**Text for analysis**
Vascular disturbances from vertebral artery involvement may occasionally result in syncope, seizures, vertigo, and unsteady gait, among other signs and symptoms of brainstem ischemia.^15,53 Disturbed mechanics of the cervical spine may result in a dull aching pain in the posterior occiput and neck with episodic neck stiffness and torticollis.¹⁵ Tenderness noted in the area of the posterior scalp may be due to irritation of the greater occipital nerve. The following most common signs and symptoms occur, in decreasing order of frequency: pain in the occiput and neck, vertigo, unsteady gait, paresis of the limbs, paresthesias, speech disturbances, hoarseness, double vision, syncope, auditory noise or disturbance, and interference with swallowing. Acute respiratory failure secondary to hypoventilation and sleep apnea may occur.¹⁵ All these may be manifestations of underlying atlantoaxial instability, which, as an isolated lesion, may produce neck pain, headaches, and neurologic deficits from cord or root irritation and, rarely, sudden death.^34,73

Radiographic Features

Standard radiographs of this area can be difficult to interpret. Tomography, CT, and MRI may be necessary to clarify the pathologic condition (see Fig. 30–14).^{15,52,53,84,85} Most commonly, the anterior arch of the atlas is assimilated into the occiput, usually in association with a hypoplastic posterior arch. The condition may range from total incorporation of the atlas into the occipital bone to a bony or fibrous band uniting one small area of the atlas to the occiput. CT scans are often necessary to show bony continuity of the anterior arch of the atlas with the occiput. Posterior fusion is not usually evident because this portion of the ring may be represented only by a short bony fringe on the edge of the foramen magnum. Despite its innocuous radiologic appearance, this fringe is frequently directed downward and inward, can compromise the spinal canal posteriorly, and has been found to create a groove in the spinal cord. It is usually assumed that the assimilated atlas is fused symmetrically to the occipital opening, but several autopsy specimens have shown a posterior positioning of the atlas.⁸³ This position, in effect, pushes the odontoid posteriorly, narrowing the spinal canal and the space available for the spinal cord.

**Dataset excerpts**
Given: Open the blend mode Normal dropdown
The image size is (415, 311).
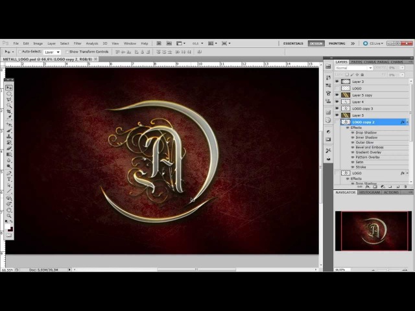Looking at the screenshot, I should pyautogui.click(x=350, y=68).
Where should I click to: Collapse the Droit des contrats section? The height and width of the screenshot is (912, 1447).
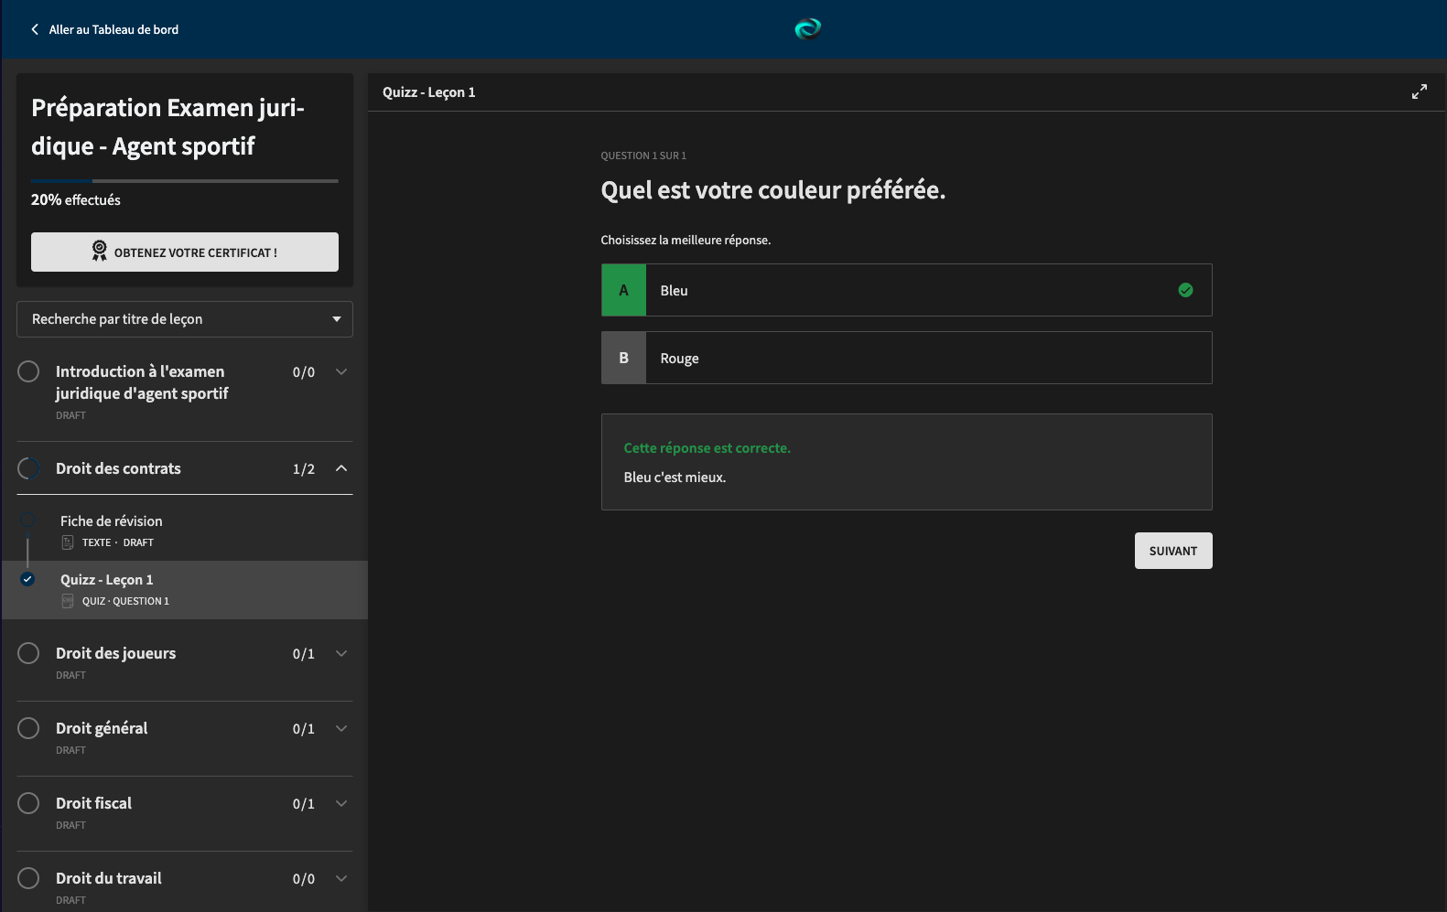pyautogui.click(x=341, y=468)
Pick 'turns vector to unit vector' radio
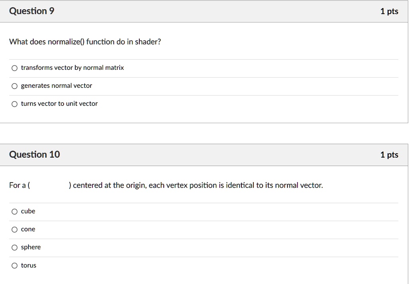The width and height of the screenshot is (410, 284). point(14,104)

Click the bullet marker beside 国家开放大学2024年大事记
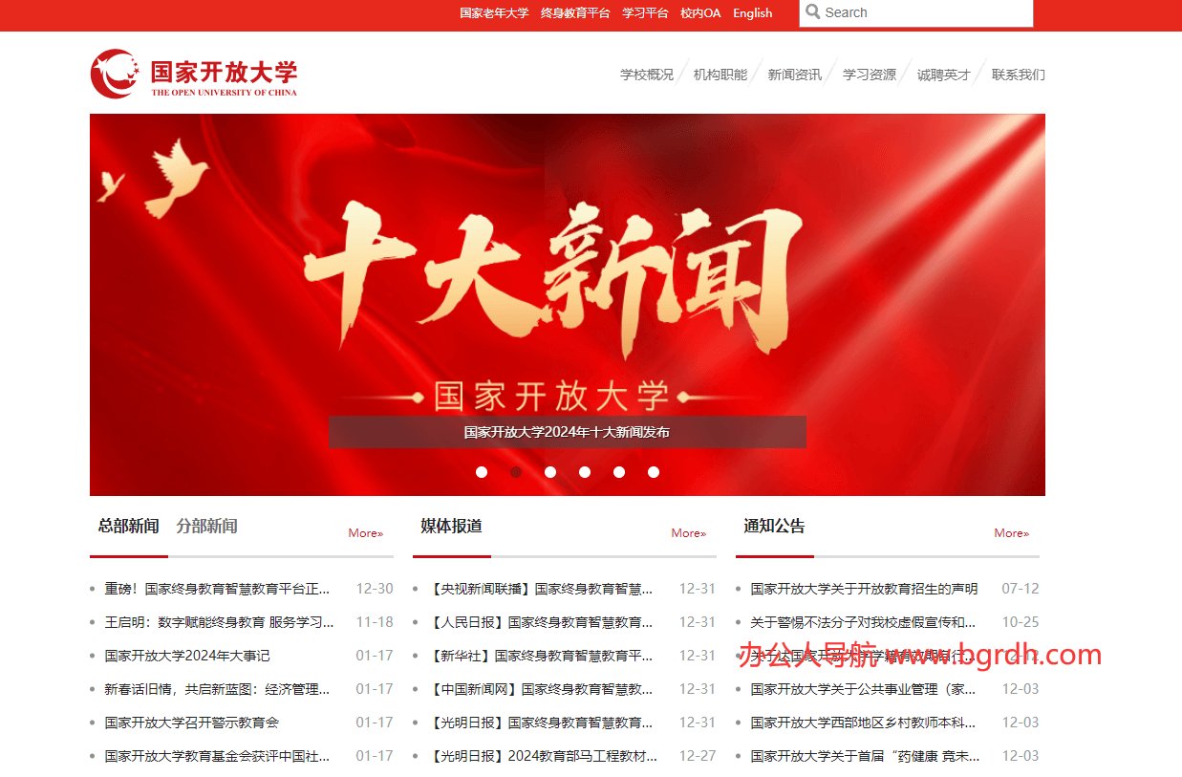point(92,656)
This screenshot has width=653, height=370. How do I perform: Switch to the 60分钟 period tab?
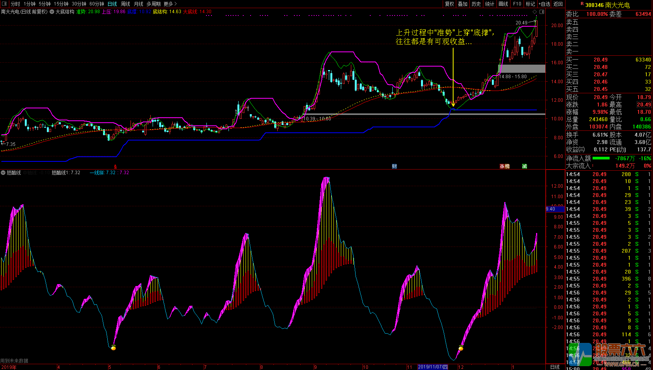(x=96, y=4)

**Exercise details**
Condense the text on vertebral artery involvement and radiographic features into three sentences.

**Answer to this problem**
Vertebral artery involvement and disturbed cervical spine mechanics can cause symptoms that range from occipital and neck pain, vertigo, and unsteady gait to syncope, speech and swallowing disturbances, and acute respiratory failure, all of which may reflect underlying atlantoaxial instability. Because standard radiographs of this area are difficult to interpret, tomography, CT, and MRI may be needed, and CT scans are often necessary to show the anterior arch of the atlas assimilated into the occiput. The posterior portion of the ring, which may be only a short bony fringe on the edge of the foramen magnum, can compromise the spinal canal, and a posteriorly positioned atlas pushes the odontoid backward, narrowing the space available for the spinal cord.